### Required actions
**a.** From the beekeeping post about a swarming hive, list every action the writer says should have been taken instead of what was done.
**b.** Continue the beekeeping post about a swarming hive from where it stops.
-- Text under study follows --
I've had hives that were swarming one after another, but in looking back can find my error in every single one.

For example:

I had a hive that wanted to swarm so I removed the queen and put her into a weaker colony. Good location, but just wasn't a good queen in there.

The hive I took her from swarmed, next day swarmed, next day swarmed, etc.

I figured a virgin would emerge and kill off the others. Wrong! She just swarmed. Next day, another virgin swarmed, etc.

I finally had to break down the colony where I found 3 more virgins emerging and one headed out the door for another swarm!

In my error, I should have created an aritifical swarm to knock down the hive numbers and then knocked down all but a couple cells - or put them into queen castles. Instead, I gave them the feeling they swarmed but everyone was still packed in there!

Even one step further, I should have added supers above the nest a little earlier to give them more space. They've never been swarmy bees until this happened.

Hopefully you can learn and next time do things differently - as you already mentioned.
-- Text under study concluded --
-- Raw data follows --
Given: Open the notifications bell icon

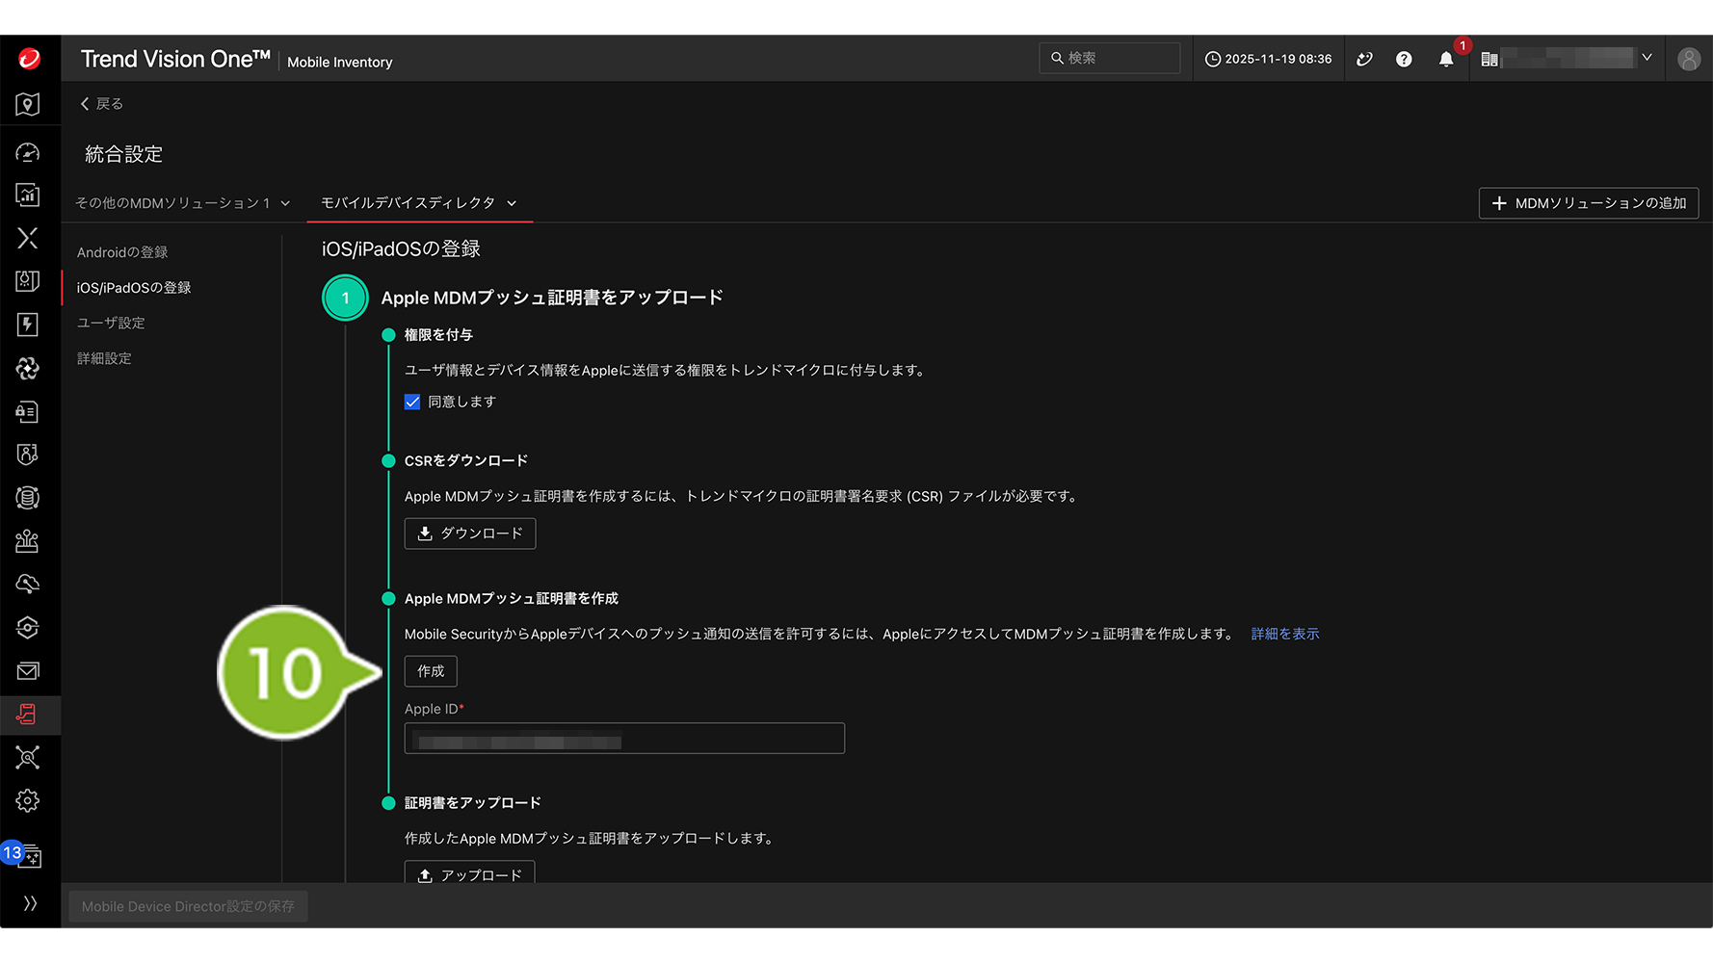Looking at the screenshot, I should 1445,60.
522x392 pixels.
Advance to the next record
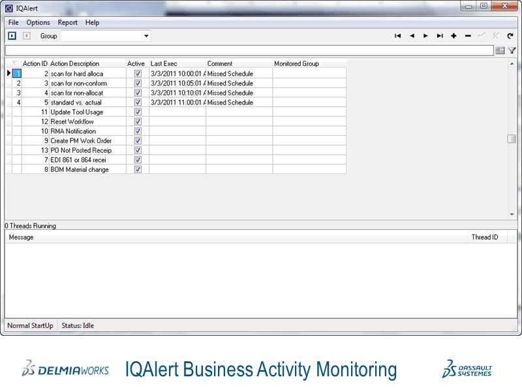click(425, 36)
-- Raw data concluded --
### Responses
**a.**
- Create an artificial swarm to knock down the hive numbers
- Knock down all but a couple of cells, or put them into queen castles
- Add supers above the nest a little earlier to give the bees more space

**b.**
----------



## AR1 (Feb 5, 2017)

dleemc1 said:


> its early they have all summer to build up, once those virigen queens get mated and start laying they will build up quickly, if they are real small you can give them a little brood from another hive, just what they can cover and take care of that really helps during the month and1/2 till they have there own brood hatching. i`m different I LOVE SWARMES.


I love swarms too. But last year I had hives that would not stop swarming. The main hive swarmed multiple times and it's daughter hives also swarmed. The dink hives swarmed. Not the bees fault. I had them in small hives because I had not built enough boxes so they were stuck and had no where to grow except swarming.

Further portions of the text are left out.